Requirement: With the images removed, write out each record exactly as given.

Available data:

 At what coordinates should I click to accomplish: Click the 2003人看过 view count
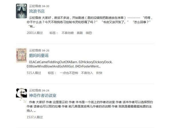click(35, 33)
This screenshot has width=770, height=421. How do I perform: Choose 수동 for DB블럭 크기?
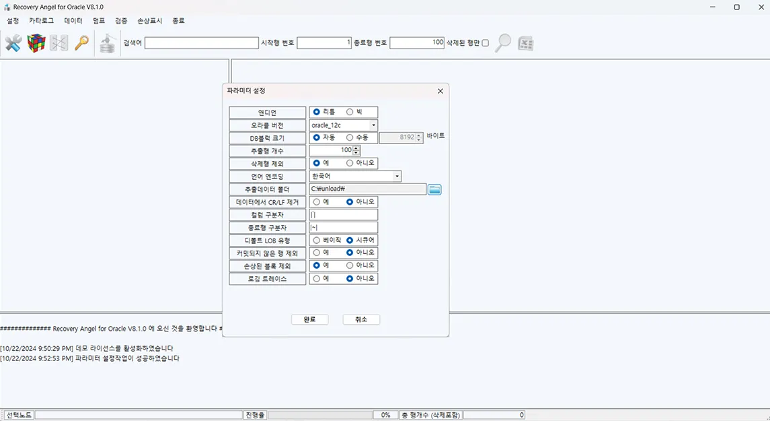tap(350, 137)
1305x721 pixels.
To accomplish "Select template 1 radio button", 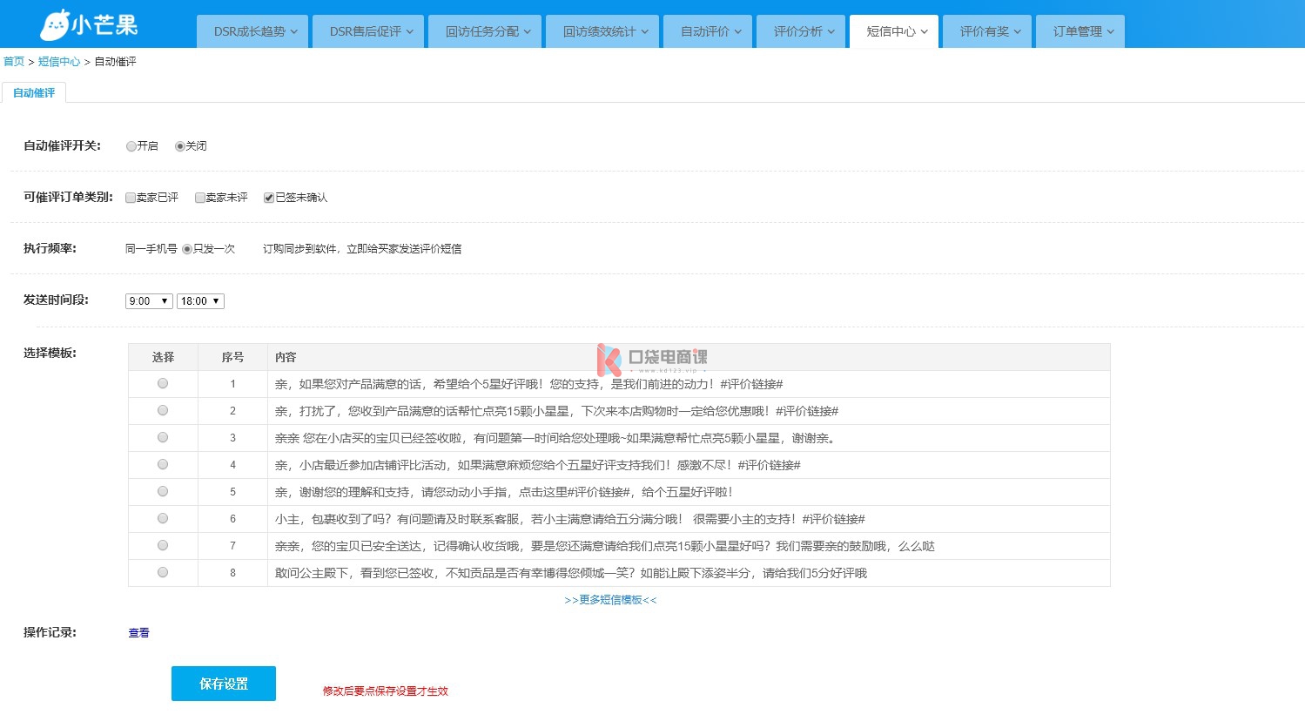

Exercise solution:
 At what coordinates should I click to accomplish: Click the 2003人看过 view count
click(35, 33)
This screenshot has width=770, height=421. How do I perform: Choose 수동 for DB블럭 크기?
tap(350, 137)
1305x721 pixels.
To accomplish "Select template 1 radio button", 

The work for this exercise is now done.